I preparativi di guerra fatti dai suoi nuovi alleati, che recavano ancora i segni dei colpi presi a Breitenfeld, non sembrarono dar garanzia di sorta della buona riuscita di un attacco contro Trostenson che si trovava in condizioni di gran lunga migliori.

Gallas perciò intraprese la via della ritirata verso i paesi della corona austriaca, e lungo il tragitto, malgrado non si sia mai trovato impegnato in seri combattimenti, perdette quasi tutto il suo esercito.
Era partito con 22.000 uomini e ne erano rimasti più o meno 2.000. Causa non ultima di questo bel risultato fu il suo vizio di ubriacarsi. Fra i gradassi che la lunga guerra riuscì a generare, Gallas è forse la figura più esilarante. La leggenda militare narra che prima della catastrofe di Wallenstein egli sia rimasto a tavola con Piccolomini in un villaggio boemo per 2 giorni e una notte consecutivamente; ogni mezz'ora veniva recata loro una brocca di vino fortemente aromatizzato, e i due eroi si invitavano a bere con l'amichevole reciproca esortazione: «Bibe Gallas» - «Bibe Piccolomini», ma non si fermavano qui, ma continuavano a trincare fino a non più pronunziare una parola.

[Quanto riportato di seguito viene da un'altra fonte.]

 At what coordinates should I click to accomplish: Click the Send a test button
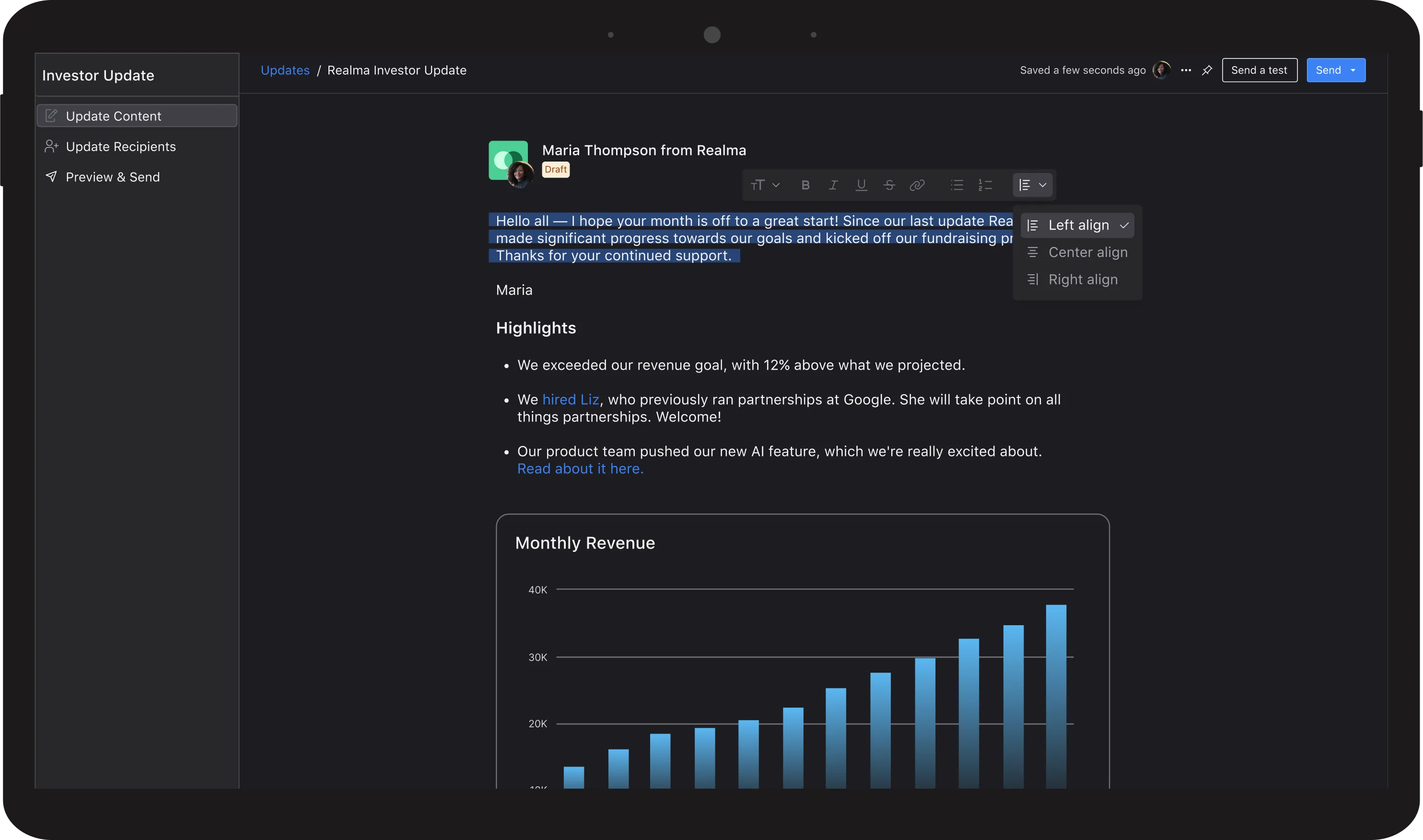coord(1259,70)
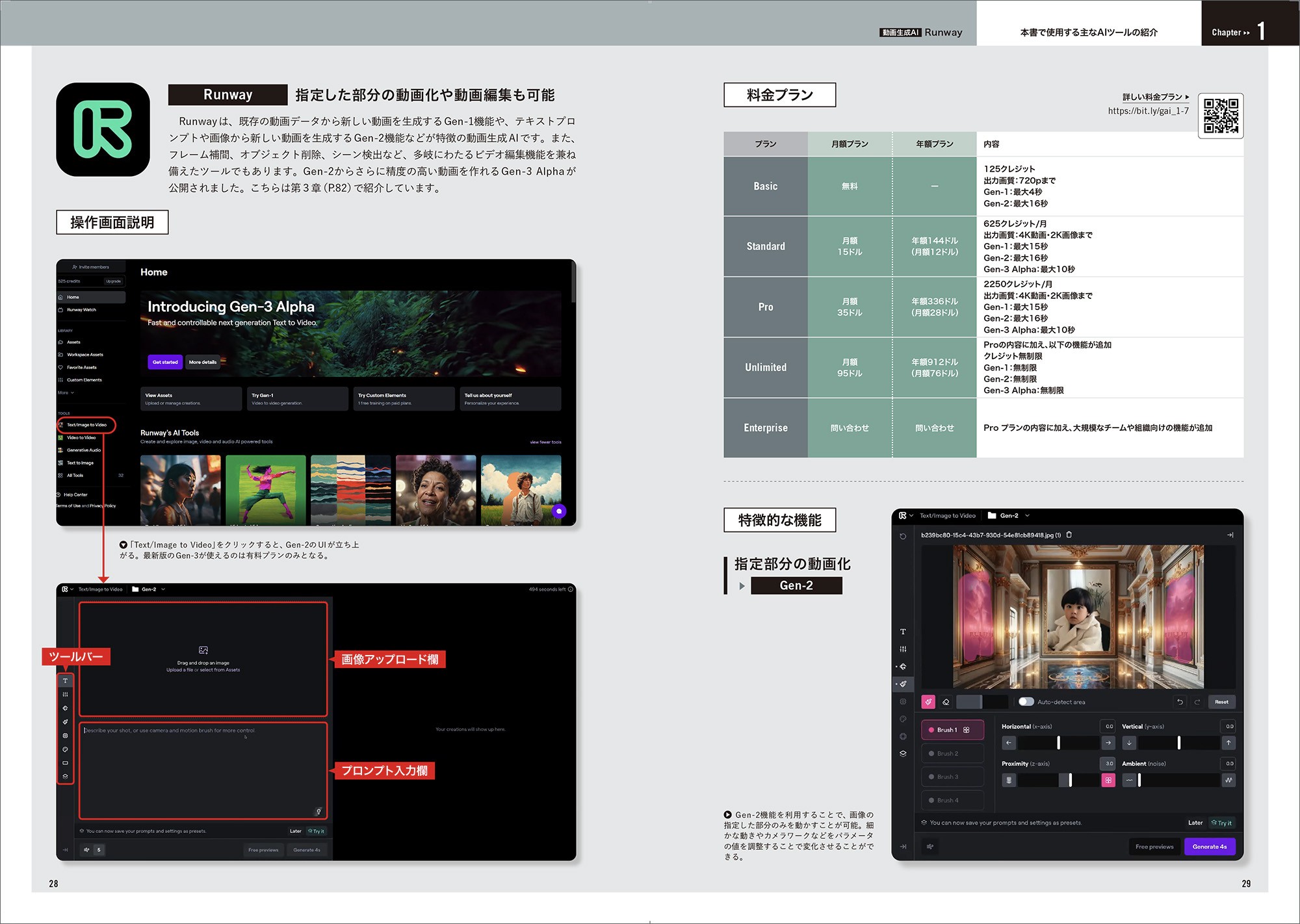
Task: Select Brush 2 option
Action: pos(952,754)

Un vecchio e ben noto nemico, che peraltro negli ultimi anni era rimasto quieto, Giorgio Rakoczy, credette giunto il momento di farsi vivo e mettersi in relazione con le potenze che avrebbero avuto maggior voce nelle trattative di pace che si prospettavano prossime. O almeno così si credeva.

Nel giugno 1642, mentre Torstenson si trovava di passaggio in Moravia, gli inviò una missione per offrirgli il suo concorso nella guerra, a patto che gli fornisse armi e denaro. La Francia si sforzò di ottenergli dal sultano il permesso di far la guerra progettata, e dopo che l'ebbe ottenuto (dicembre 1643) Rakoczy bandì fra i Magiari la guerra nazionale contro l'imperatore, accusandolo di aver violato la costituzione. Ebbe molto seguito, cosicché l'esercito del potente re Rakoczy che non poteva far guerra se non col consenso del sultano, salì a 70.000 uomini.

Siccome Gallas si trovava nell'Holstein, l'imperatore non poté disporre contro di lui che delle truppe esistenti nella Slesia, 20.000 uomini al comando di Gótz, più 8.000 ungheresi agli ordini di Eszterhazy. Ma la loro avanzata bastò per far retrocedere Rakoczy sino alla Tisza. Poco dopo i Magiari tentarono un attacco, ma finì con la loro completa sconfìtta.

Si lavorava comunque per la pace,
ma per raggiungere un accordo ci vollero 16 mesi.